Of course, there are many more features to come but still, I hope someone around here has an Android device and tries it out.
It’s a “single-sell” app, there wouldn’t be too much of a later-sell option. Even though, later on, I might be able to add on a patch which would enable the users to attach their own musical sets…
Anyhow, regarding your idea: if you (or anybody else) wants to act as a “reviewer” I’d be willing to send them a working version. They’d only have to post back their thoughts about the app.
This, of course, is an offer that:
Will be available for a limited time
Will be available if those involved actually keep their word (in significant percentages, at least)
Heh… have you ever used/seen Instagram? It reads your picture and applies “rules” to each pixel, transforming it into a new picture.
In my app, I read each pixel and:
Find out which “instruments” should play each note
Take the pixel’s color (numerical value) and turn it into a note (different numerical value)
Play the note
Some examples of my first couple of “transformations” (albeit on the PC) can be found in the SoundCloud. Caveat: the syntlets on Android are quite different from the ones you’ll find at that site.
Also: I’ve been thinking about fubbleskag’s comment and I’ll release a free version. I guess it will take me about two weeks time (I can’t work too much on it during this week, for instance)
I can conceptualize it, as I’ve converted BMP files to WAV files before. But do you get something that actually sounds like music, instead of like the modems of old when you’d pick up the receiver on the other line?

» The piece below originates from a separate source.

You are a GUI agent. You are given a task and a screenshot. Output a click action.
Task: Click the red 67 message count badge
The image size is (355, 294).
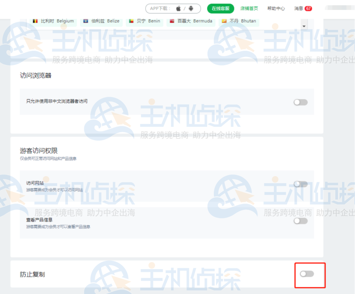point(309,8)
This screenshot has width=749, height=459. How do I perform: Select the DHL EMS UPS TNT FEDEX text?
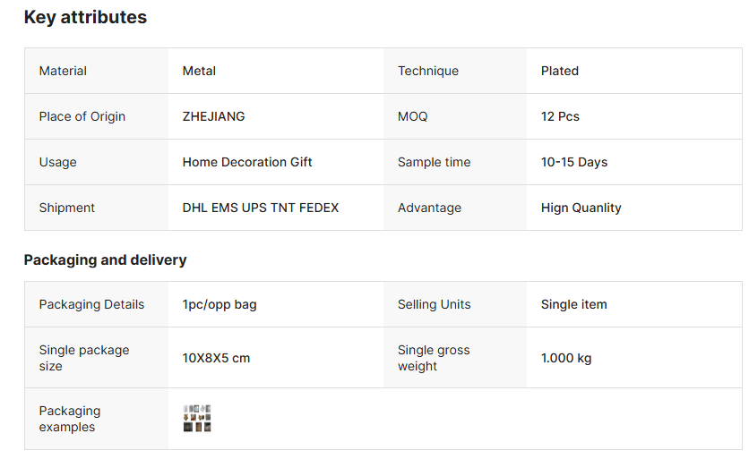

And I don’t see any reason you couldn’t just limit the number or size of images to convert in the free version.
Yeah, that’s kind of what I had in mind when I said I am going to release a “free” edition. I’ll start with a couple of free “syntlets” which people can play around with, and later on I’ll try to find a way to provide access to free images on the web.
Well, my internet connection is hosed right now (I can download but not upload more than small chunks) and I can’t get the example files you’ve got on Soundcloud to work. But I take it from your response that you are at least trying to make it sound like music, and that is freaking awesome!

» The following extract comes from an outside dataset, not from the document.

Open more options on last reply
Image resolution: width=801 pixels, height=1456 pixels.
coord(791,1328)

I’ll definitely give this a look once my Internet will let me.
I was recently watching a video about blind people having fun with Instagram, and immediately thought of this thread. Have you considered them as a possible market?
Right now I’m working on a way to allow the user to crop the image before they play it. I also want to allow the users to switch the sound engine (and generate their own: I’m using Pure Data as a sound generator and I’ll add an interface so they can switch the way the pics are played).
I’ll have to do a lot of research before I can promote it as an app for blind people, right now I wouldn’t even know where to start, actually.
And to those who read this thread and, hopefully, install the app: any comments? Things I should change, add, remove? I’d be grateful if you send me a comment via PM or comment here or comment over there, at Google Play.
It starts in the early 1990’s. I was still in College when I learned about Mandelbrot sets. Not only did I like the idea of fractals but I started thinking a lot about them. And soon, an idea surged: why couldn’t we use fractals for sounds as well?
Soon after I was reading Douglas Adams’ “Dirk Gently’s Holistic Detective Agency” when I read a segment (first quarter of the book) where one of the protagonists talks about his invention: a software product that transformed business data (worksheets) into music. That gave me another idea as to where my invention could be headed.
Still, I didn’t act on it. I simply couldn’t figure out how to market it on my own and so on.
Fast forward 20 years after.
I was at work when my boss forwarded me a pretty cool link. It reminded me of my “invention”, of course and soon after I decided to try to implement some kind of musical app, using the same technology but with fractals as an input.
It was a disaster.
But soon, I though: well, Java has MIDI access built in. Why don’t I change my approach like that?
At first, I tried to use just a Mandelbrot set as input. But soon I changed my approach to using user-generated pictures. I showed the results to my wife, and my closest family and it they seemed to like it. So I charged into it: I decided to develop it for Android and see how it went.